• [Pasaje citado]:
"""

Para demostrar su poderío criminal, Iván Duque en persona autorizó el bombardeo al campamento donde se encontraban niños. Luego del miserable bombardeo, que calificó como una acción “estratégica, meticulosa, impecable”, Duque dijo en unas palabras que quedaran en los anales de la impunidad criminal: “Quiero felicitar a los héroes de nuestro país. Gracias por responderle a Colombia. Y vamos a derrotar a todos los que pretendan amenazar con las armas a Colombia”. El asesinato de los niños se mantuvo en secreto, hasta que el senador del establecimiento Roy Barreras, basándose en fuentes militares, denunció que habían sido masacrados 8 niños (una cifra inferior al número de niños asesinados), lo cual llevó a la renuncia de Guillermo Botero, Ministro de Defensa (sic), a quien Duque felicitó porque “le ha dejado al país una gran lección de vida”.

Entre los niños masacrados se encontraba Diana Medina, que fue enterrada el 8 de noviembre, el día en que cumplía 17 años. Ella que residió hasta diciembre de 2018 en Bogotá, con su madre y su padrasto, decidió vivir con su padre en Puerto Rico (Caquetá), donde cursaba noveno grado.

"""

Registros de posición de destino:
"""

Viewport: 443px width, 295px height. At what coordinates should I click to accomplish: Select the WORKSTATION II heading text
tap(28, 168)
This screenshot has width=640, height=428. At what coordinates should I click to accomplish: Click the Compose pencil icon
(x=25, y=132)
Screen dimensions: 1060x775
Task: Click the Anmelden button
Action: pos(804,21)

"""
"""

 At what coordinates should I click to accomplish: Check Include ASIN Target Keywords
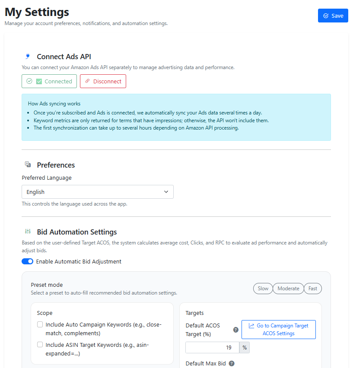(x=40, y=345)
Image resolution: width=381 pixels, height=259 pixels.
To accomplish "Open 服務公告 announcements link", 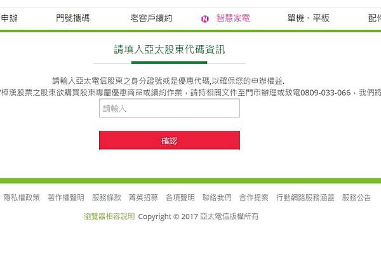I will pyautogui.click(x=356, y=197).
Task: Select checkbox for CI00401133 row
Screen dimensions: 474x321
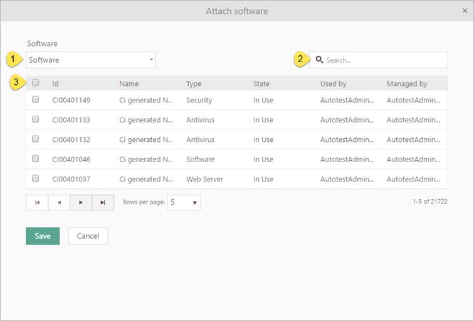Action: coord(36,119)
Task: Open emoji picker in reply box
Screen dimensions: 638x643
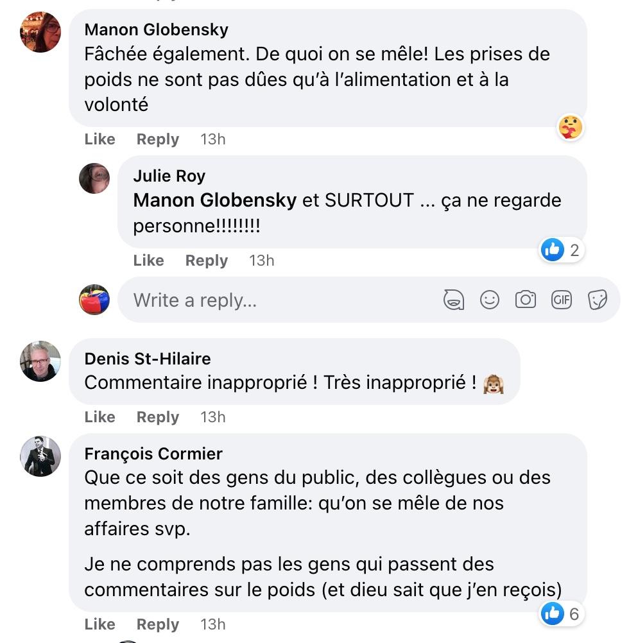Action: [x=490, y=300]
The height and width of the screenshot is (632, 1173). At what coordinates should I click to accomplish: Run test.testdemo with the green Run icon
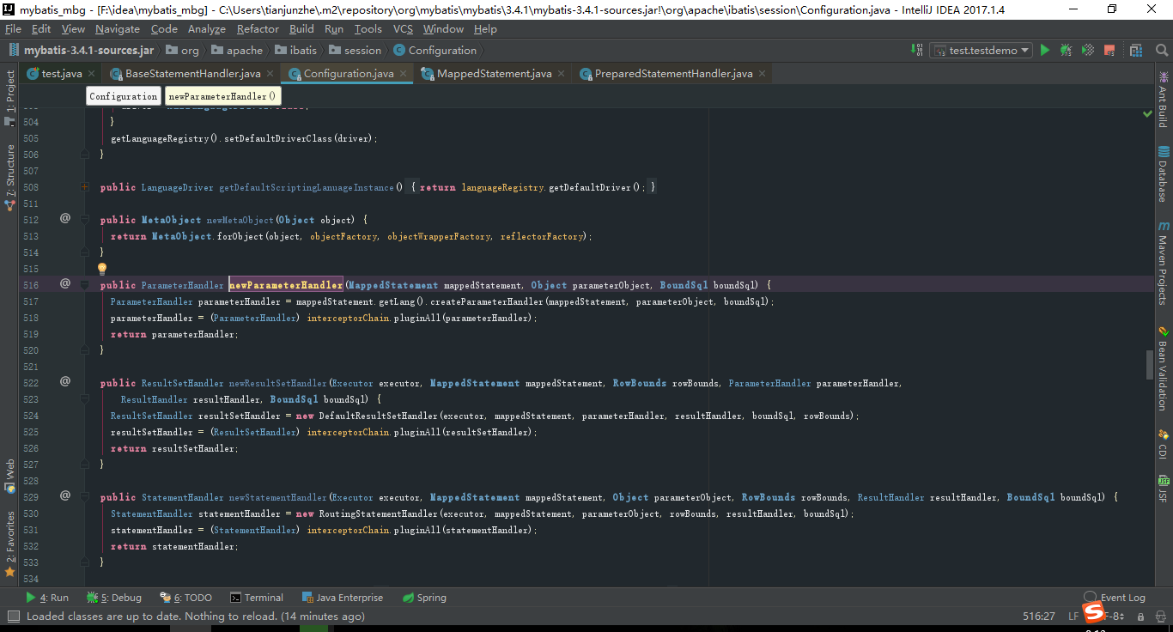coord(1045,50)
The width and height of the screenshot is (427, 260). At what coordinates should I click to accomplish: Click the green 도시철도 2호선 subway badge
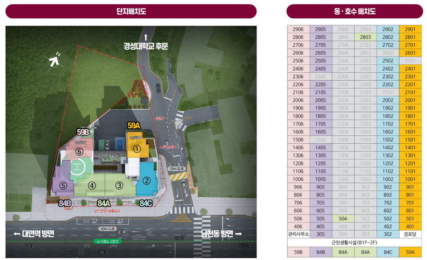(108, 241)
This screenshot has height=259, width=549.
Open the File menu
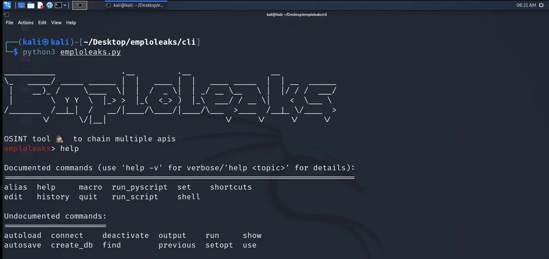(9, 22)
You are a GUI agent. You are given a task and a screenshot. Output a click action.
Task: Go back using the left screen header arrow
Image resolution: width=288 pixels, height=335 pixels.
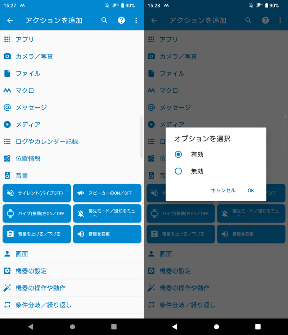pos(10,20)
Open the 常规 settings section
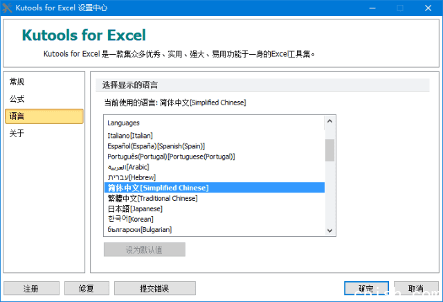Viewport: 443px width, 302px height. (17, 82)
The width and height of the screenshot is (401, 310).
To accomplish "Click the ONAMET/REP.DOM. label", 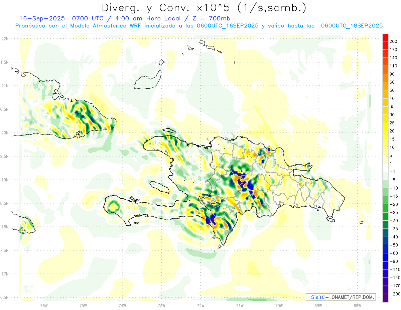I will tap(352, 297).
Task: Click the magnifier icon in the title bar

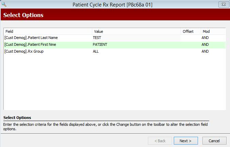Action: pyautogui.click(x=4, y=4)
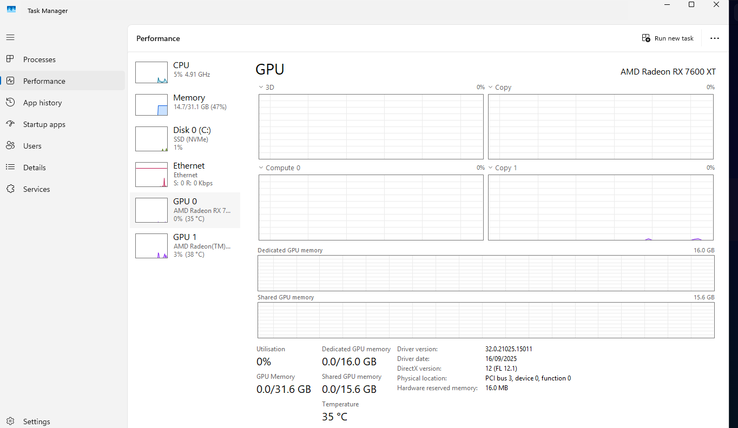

"""

Resume en dos oraciones el texto sobre el bombardeo del campamento.

Iván Duque autorizó el bombardeo de un campamento donde se encontraban niños y luego lo calificó como una acción «estratégica, meticulosa, impecable», felicitando a quienes llamó héroes del país. El asesinato de los niños se mantuvo en secreto hasta que el senador Roy Barreras, basándose en fuentes militares, lo denunció, lo que llevó a la renuncia del ministro de Defensa Guillermo Botero; entre los niños masacrados estaba Diana Medina, enterrada el día en que cumplía 17 años.